Required action => Which lines run from the one containing "Screen dimensions: 1216x919" to the end of the material below? Copy them exactly, pictures excluded.

****

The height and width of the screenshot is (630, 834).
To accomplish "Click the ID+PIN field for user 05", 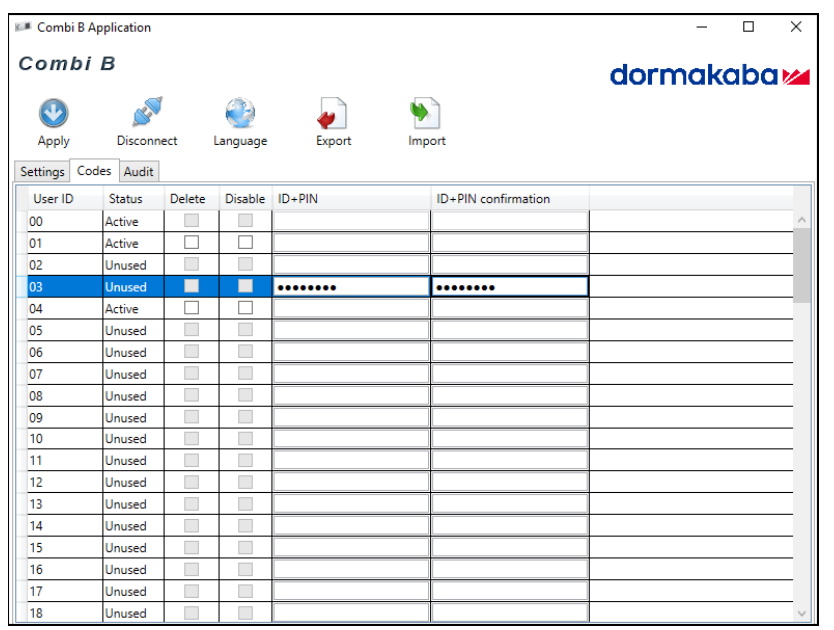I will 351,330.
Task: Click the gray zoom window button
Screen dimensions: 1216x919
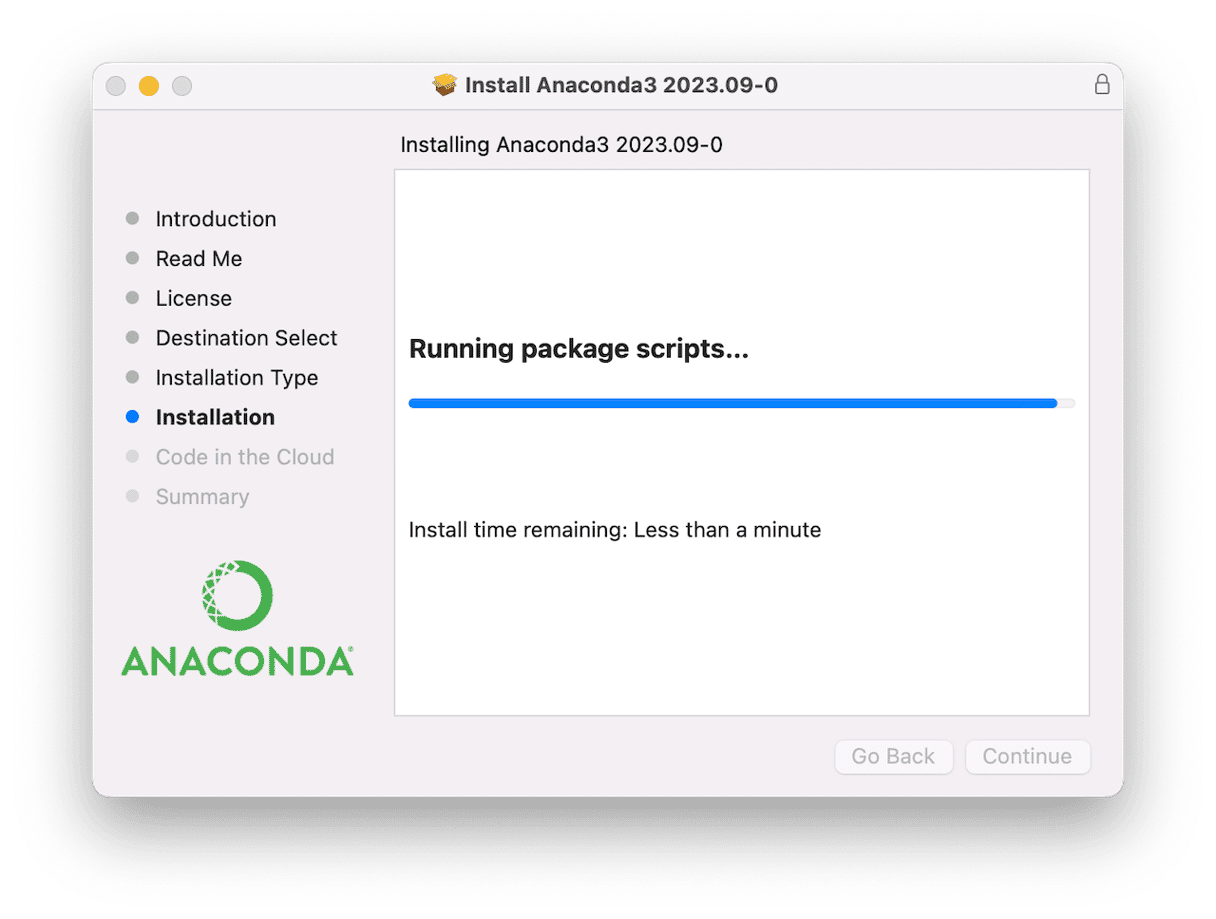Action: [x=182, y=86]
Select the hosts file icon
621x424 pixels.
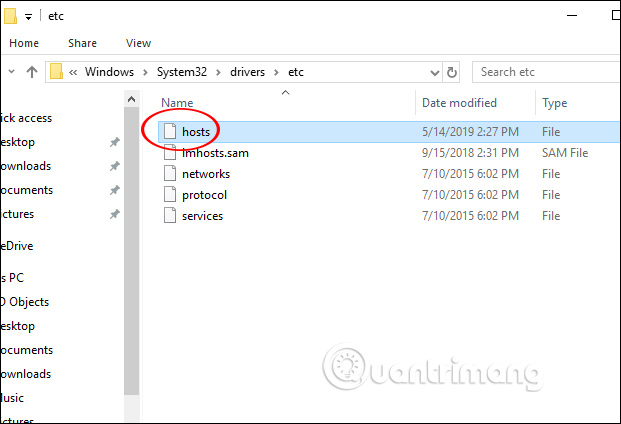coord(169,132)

****

Exercise result =>
Screen dimensions: 1216x919
Action: [x=182, y=86]
Select the hosts file icon
621x424 pixels.
coord(169,132)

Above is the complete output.